=== EXERCISE DETAILS ===
The answer should consist of each line below that contains the word "address".
(Beginning of EXTRACTED RECORDS)
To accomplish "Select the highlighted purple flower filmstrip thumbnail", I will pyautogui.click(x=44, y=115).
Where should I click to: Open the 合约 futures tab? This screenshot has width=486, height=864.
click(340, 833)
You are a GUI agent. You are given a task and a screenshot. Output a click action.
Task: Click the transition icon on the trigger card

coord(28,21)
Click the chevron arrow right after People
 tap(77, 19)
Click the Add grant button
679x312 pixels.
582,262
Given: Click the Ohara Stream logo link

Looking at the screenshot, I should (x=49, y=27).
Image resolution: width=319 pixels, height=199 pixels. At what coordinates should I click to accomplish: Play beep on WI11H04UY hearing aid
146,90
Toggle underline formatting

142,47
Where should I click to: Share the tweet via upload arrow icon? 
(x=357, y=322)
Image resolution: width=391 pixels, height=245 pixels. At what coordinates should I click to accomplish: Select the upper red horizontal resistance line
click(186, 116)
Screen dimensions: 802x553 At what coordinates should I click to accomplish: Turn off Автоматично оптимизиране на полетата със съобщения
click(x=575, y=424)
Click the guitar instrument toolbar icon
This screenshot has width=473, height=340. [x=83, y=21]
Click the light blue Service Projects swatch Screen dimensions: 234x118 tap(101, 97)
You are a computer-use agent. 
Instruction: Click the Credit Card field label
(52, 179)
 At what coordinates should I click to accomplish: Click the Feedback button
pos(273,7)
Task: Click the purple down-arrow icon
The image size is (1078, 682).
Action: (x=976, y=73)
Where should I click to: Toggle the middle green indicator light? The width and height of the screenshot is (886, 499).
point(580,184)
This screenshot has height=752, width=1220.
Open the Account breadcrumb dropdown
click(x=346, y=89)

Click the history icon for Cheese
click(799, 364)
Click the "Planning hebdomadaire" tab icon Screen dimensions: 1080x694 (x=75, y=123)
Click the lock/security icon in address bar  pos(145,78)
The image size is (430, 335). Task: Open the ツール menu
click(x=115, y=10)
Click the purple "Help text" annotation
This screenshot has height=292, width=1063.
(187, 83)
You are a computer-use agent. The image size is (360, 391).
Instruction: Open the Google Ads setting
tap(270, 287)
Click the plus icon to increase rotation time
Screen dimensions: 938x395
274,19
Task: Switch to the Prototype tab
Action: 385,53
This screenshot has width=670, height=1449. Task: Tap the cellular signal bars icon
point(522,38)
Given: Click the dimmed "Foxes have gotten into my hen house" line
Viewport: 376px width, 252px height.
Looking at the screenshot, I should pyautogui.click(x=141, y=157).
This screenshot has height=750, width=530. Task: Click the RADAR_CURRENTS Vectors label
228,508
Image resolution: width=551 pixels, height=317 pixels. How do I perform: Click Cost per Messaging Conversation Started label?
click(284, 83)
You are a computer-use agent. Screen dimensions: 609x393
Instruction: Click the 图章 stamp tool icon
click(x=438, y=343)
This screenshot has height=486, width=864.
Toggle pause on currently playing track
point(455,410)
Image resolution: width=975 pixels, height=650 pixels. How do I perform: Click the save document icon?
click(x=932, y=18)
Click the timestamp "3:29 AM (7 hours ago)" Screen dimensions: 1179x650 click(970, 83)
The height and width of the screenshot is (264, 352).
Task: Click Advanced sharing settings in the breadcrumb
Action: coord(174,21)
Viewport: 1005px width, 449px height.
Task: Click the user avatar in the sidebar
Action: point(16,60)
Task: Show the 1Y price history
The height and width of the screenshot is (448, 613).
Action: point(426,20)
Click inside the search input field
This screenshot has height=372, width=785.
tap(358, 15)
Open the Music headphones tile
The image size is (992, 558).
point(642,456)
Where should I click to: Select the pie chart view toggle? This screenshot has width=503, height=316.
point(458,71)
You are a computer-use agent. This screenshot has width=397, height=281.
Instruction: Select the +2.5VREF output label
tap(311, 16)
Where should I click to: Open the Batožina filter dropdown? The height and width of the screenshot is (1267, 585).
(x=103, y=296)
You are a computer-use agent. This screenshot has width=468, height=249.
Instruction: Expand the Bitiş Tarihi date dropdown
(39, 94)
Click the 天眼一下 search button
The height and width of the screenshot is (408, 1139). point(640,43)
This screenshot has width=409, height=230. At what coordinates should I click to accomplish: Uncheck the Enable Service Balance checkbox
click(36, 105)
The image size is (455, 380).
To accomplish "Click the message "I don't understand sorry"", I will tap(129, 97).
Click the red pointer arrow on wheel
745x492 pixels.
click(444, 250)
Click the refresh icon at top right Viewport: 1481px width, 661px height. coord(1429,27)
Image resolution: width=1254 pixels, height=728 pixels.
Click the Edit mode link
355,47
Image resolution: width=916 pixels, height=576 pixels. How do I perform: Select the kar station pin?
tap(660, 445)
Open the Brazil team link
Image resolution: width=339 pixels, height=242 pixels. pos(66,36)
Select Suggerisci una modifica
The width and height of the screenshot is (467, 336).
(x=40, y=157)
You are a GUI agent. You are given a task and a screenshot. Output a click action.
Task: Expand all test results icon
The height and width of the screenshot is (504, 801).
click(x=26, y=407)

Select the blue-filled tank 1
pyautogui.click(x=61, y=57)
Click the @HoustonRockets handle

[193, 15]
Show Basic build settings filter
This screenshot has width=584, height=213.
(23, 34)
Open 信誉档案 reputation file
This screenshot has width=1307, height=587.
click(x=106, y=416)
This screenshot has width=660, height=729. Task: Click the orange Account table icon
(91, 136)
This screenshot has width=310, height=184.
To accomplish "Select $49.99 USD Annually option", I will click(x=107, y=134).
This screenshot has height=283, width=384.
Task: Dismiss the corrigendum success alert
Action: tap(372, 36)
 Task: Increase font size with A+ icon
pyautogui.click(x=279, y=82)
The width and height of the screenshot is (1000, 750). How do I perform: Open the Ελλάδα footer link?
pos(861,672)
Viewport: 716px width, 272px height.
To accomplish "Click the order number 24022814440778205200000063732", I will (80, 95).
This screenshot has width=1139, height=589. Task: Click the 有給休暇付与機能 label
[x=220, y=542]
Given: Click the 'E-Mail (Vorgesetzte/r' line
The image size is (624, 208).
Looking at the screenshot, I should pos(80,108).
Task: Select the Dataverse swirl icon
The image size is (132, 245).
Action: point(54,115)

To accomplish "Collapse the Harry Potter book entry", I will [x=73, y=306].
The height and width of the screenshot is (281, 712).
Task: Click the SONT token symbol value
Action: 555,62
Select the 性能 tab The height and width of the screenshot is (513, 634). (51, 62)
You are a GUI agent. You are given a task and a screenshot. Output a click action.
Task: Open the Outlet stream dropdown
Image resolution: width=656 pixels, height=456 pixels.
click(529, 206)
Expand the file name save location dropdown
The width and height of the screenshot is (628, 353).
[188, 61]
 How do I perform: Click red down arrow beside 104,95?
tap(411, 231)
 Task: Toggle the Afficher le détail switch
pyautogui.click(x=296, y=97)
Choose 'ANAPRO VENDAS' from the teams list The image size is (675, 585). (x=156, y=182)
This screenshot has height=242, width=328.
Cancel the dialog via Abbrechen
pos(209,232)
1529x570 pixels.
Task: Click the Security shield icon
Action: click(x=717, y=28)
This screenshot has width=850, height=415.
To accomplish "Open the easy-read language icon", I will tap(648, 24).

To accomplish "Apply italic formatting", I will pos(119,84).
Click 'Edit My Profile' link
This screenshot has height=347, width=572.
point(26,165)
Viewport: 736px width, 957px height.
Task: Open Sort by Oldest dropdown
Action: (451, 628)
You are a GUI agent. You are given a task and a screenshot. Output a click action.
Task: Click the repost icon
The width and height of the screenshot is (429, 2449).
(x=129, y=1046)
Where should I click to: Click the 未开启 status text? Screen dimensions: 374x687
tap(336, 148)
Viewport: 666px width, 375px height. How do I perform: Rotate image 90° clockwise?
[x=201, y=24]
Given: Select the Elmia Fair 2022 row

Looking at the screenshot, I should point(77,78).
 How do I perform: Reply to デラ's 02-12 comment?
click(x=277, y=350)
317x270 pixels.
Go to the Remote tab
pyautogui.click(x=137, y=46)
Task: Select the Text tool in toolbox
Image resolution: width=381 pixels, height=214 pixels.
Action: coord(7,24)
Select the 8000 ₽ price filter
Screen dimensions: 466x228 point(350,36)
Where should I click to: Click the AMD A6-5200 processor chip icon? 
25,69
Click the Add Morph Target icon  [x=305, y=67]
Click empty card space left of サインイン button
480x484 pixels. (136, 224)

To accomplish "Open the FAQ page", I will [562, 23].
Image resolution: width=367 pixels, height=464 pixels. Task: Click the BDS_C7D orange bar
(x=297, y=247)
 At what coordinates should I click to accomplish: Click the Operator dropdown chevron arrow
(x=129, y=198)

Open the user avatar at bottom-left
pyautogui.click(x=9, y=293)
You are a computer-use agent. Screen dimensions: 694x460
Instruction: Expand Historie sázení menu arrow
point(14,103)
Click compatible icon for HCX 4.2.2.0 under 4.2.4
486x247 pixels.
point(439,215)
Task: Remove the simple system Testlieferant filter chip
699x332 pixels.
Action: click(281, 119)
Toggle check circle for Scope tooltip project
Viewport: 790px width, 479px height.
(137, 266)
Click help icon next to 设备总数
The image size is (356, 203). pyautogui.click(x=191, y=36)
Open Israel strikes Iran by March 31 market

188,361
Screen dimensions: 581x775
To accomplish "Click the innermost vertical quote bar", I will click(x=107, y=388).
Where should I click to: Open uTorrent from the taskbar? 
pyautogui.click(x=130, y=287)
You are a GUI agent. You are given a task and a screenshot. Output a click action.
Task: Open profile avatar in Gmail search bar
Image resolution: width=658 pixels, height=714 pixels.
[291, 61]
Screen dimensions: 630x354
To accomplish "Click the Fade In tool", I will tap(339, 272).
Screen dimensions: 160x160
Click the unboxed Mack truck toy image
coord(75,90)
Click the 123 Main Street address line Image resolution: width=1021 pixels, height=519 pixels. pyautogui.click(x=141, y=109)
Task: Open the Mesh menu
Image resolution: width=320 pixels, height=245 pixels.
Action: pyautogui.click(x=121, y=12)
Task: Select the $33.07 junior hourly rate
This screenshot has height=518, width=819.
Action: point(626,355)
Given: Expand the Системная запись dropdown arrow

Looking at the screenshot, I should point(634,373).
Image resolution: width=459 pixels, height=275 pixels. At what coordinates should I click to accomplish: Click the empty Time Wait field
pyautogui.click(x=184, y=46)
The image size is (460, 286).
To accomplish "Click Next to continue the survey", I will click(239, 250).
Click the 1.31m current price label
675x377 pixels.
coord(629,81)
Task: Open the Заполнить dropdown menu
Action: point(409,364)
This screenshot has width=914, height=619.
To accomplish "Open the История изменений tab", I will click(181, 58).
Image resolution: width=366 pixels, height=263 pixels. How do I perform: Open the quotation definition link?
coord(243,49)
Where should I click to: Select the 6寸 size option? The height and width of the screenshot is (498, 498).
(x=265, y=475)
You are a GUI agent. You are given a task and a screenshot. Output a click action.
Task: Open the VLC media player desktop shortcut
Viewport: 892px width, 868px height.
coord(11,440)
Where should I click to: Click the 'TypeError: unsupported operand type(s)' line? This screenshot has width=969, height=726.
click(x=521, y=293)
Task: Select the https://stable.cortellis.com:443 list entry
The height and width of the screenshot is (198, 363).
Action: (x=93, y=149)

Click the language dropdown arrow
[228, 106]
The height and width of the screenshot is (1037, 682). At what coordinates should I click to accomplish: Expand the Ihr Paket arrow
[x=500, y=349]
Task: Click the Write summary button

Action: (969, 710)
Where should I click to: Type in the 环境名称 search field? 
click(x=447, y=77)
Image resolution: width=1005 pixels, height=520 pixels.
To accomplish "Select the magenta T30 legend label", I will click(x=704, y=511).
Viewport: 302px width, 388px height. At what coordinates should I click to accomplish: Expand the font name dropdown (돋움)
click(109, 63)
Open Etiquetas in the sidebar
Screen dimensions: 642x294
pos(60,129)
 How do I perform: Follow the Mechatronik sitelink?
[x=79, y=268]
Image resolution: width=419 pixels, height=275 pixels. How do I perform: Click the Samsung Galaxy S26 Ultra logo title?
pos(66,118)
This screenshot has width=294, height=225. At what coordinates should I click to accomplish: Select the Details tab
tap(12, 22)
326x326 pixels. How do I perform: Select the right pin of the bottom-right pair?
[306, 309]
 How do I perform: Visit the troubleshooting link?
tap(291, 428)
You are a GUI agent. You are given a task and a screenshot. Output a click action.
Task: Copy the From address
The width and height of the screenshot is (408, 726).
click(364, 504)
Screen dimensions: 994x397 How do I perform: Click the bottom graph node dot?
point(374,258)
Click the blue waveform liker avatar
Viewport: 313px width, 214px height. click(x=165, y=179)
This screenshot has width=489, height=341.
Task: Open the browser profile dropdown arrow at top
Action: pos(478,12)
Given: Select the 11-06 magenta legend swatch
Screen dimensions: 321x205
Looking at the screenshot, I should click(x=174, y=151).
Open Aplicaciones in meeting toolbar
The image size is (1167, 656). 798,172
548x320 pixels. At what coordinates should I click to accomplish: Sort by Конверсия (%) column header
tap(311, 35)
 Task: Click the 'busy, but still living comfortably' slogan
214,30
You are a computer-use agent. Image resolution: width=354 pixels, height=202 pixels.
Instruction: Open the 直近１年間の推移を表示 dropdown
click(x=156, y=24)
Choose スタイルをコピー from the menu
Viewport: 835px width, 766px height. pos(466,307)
(End of EXTRACTED RECORDS)
=== WRITTEN ANSWER ===
Click the lock/security icon in address bar  pos(145,78)
Click the 123 Main Street address line Image resolution: width=1021 pixels, height=519 pixels. pyautogui.click(x=141, y=109)
Task: Copy the From address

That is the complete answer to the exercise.